- **Short task 1**:
In the entries, quote the stretch from the line containing "Collapse the 展厅 tree node" through the line containing "Action: click(310, 70)", keeping every line as it is.

- **Given text**:
..............................
Saturday, June 03, 2006

My Problem With Submission...

Dear readers,

I’m sorry for not posting for some time but things have been quite pressured and will unfortunately continue like this until the end of term…

One of the reasons my very kind HOH wants to send me on a workshop dealing with submission, is because I have been really struggling with this for some time. I would very much like to try and outline the problem I’m struggling with.

The focus of my difficulty stems from my HOH’s affair. This is not a subject I like to bring up anymore since it isn’t fair to mention something of such a highly emotive nature, something my HOH cannot change. What’s done is done… However my man was immensely relieved when I finally brought this up as being the block to my submission. Now that we have discussed it at length, I feel that I can let go of this problem via the blog, with the hope of getting some advice. Laura Doyle’s workshop is a long way off and there are no other such alternatives, or workshops here in the UK.
..............................
- **Short task 2**:
Answer these from the blog post:
(a) Until when does the writer expect the pressure to continue?
(b) Whose workshop is described as a long way off?
(c) In what country are there said to be no other such workshops?

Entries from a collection
..............................
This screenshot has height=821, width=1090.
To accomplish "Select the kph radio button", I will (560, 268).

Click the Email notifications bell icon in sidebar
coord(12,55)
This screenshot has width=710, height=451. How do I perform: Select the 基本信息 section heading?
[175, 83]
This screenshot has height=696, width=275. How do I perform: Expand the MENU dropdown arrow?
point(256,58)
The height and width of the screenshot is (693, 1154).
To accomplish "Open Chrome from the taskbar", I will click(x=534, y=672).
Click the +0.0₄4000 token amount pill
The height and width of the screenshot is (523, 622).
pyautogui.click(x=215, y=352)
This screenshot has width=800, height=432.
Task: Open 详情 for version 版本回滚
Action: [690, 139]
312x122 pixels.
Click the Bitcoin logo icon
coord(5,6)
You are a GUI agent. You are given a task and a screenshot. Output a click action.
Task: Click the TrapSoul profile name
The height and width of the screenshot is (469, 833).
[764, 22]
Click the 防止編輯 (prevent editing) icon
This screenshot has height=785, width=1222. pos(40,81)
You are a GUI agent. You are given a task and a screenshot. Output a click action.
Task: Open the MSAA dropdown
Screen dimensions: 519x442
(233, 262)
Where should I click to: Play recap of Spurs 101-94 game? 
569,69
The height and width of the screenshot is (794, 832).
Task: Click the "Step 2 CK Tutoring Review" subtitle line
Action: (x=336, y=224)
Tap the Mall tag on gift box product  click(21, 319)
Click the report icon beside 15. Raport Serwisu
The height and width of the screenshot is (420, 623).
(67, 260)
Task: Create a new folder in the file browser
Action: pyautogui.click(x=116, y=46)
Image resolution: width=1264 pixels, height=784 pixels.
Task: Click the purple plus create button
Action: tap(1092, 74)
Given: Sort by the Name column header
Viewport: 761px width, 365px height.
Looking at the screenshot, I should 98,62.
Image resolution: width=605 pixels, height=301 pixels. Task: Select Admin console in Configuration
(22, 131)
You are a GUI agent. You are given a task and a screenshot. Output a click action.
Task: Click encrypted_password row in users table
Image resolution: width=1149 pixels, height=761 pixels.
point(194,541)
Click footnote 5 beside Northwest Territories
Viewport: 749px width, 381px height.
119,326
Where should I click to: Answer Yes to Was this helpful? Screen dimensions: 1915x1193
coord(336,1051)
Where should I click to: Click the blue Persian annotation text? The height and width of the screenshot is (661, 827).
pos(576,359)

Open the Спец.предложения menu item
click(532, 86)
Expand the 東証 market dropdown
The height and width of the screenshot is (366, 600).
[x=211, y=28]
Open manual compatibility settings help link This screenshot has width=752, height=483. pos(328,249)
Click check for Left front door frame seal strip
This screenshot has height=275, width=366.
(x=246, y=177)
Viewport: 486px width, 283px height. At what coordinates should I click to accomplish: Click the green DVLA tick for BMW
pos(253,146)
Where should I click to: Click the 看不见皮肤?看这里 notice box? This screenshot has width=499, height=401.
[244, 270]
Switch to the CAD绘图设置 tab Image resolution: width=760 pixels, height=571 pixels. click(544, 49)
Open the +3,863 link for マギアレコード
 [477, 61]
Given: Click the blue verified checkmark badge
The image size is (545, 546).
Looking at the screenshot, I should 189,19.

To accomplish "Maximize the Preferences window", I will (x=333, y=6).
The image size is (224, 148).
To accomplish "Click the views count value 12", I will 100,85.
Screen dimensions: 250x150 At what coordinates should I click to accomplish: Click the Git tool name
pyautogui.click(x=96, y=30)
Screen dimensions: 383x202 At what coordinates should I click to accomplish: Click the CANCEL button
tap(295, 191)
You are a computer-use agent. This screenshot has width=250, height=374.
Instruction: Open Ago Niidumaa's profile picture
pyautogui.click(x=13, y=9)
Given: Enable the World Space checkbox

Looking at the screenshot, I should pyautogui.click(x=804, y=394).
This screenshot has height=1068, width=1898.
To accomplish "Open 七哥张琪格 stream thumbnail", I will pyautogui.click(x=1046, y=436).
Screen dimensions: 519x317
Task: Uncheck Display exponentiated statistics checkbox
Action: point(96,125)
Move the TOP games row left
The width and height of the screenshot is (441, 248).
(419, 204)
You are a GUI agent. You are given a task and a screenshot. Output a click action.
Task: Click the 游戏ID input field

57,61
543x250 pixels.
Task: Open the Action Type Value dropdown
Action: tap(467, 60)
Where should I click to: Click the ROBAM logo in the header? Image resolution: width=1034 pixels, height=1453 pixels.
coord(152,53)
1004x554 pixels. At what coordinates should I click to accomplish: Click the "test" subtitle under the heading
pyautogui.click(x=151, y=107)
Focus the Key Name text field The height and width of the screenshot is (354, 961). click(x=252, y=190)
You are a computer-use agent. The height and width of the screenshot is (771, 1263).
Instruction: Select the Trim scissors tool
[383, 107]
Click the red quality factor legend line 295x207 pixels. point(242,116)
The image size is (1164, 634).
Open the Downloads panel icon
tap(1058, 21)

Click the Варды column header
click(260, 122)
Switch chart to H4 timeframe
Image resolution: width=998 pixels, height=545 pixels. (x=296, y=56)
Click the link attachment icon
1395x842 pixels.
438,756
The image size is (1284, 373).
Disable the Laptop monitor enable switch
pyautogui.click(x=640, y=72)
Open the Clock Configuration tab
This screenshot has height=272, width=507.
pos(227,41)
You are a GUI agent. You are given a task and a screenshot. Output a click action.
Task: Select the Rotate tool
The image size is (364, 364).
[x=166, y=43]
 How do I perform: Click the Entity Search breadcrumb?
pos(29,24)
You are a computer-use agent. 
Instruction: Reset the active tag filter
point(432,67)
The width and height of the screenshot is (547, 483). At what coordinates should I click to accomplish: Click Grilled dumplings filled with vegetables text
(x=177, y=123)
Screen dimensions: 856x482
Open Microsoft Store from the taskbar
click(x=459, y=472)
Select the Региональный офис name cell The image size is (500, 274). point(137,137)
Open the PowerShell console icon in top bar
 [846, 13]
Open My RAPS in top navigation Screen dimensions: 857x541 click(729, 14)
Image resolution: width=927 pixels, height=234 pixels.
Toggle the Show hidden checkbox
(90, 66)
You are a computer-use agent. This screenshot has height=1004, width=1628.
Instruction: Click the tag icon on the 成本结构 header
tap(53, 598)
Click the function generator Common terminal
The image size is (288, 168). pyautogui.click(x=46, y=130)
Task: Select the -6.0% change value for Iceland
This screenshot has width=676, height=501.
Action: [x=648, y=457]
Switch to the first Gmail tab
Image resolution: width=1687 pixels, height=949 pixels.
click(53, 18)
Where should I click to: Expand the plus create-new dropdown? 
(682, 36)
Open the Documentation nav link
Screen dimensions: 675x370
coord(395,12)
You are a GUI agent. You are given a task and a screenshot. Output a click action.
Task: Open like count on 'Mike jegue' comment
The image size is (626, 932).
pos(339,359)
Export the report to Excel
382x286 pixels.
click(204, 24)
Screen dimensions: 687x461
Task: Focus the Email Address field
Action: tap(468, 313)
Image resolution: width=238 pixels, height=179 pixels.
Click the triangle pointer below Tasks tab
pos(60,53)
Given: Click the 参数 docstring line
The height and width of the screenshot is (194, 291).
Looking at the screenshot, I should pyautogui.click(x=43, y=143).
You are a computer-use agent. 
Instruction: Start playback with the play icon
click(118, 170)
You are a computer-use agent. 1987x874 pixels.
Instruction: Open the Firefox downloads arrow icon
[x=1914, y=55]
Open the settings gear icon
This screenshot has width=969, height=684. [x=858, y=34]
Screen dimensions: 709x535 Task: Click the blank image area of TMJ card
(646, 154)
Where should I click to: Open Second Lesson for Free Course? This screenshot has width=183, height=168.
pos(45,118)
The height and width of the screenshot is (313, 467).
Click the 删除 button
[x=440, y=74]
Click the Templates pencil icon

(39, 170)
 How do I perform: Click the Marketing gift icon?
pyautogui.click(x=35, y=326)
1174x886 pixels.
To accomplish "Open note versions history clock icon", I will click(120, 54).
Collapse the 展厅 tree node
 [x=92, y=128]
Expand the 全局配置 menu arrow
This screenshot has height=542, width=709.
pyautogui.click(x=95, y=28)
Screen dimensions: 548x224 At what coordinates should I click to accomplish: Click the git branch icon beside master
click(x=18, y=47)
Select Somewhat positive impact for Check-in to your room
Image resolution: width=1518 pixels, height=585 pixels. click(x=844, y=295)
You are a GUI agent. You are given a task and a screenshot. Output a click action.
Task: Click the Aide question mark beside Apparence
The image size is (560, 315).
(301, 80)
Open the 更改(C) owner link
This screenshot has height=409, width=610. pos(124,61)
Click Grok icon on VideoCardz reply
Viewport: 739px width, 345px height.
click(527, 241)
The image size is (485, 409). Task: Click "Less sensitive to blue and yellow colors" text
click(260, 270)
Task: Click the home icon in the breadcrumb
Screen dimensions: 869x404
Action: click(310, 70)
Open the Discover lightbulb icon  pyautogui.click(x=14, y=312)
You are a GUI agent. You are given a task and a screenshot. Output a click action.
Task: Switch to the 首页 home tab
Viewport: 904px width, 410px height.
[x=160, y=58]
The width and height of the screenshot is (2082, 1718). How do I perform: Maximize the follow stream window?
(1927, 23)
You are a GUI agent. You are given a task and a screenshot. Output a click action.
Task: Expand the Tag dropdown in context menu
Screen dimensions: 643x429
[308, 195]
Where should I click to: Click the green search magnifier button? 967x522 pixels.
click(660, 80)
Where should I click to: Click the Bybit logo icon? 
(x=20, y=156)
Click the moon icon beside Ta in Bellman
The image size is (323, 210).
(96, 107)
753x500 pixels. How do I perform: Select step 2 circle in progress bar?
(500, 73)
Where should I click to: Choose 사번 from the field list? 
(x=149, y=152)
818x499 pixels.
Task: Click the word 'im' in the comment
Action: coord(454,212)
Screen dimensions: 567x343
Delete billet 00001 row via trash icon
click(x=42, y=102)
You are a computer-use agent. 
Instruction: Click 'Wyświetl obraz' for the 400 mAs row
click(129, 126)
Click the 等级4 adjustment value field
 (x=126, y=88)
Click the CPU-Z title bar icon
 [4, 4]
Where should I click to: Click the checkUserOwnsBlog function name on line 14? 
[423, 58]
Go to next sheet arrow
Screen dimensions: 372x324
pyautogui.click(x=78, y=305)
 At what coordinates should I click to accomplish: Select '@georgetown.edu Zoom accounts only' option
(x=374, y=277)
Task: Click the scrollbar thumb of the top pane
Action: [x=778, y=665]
..............................
- **Written solution 1**:
Collapse the 展厅 tree node
 [x=92, y=128]
Expand the 全局配置 menu arrow
This screenshot has height=542, width=709.
pyautogui.click(x=95, y=28)
Screen dimensions: 548x224 At what coordinates should I click to accomplish: Click the git branch icon beside master
click(x=18, y=47)
Select Somewhat positive impact for Check-in to your room
Image resolution: width=1518 pixels, height=585 pixels. click(x=844, y=295)
You are a GUI agent. You are given a task and a screenshot. Output a click action.
Task: Click the Aide question mark beside Apparence
The image size is (560, 315).
(301, 80)
Open the 更改(C) owner link
This screenshot has height=409, width=610. pos(124,61)
Click Grok icon on VideoCardz reply
Viewport: 739px width, 345px height.
click(527, 241)
The image size is (485, 409). Task: Click "Less sensitive to blue and yellow colors" text
click(260, 270)
Task: Click the home icon in the breadcrumb
Screen dimensions: 869x404
Action: click(310, 70)

- **Written solution 2**:
(a) Until the end of term.
(b) Laura Doyle's.
(c) The UK.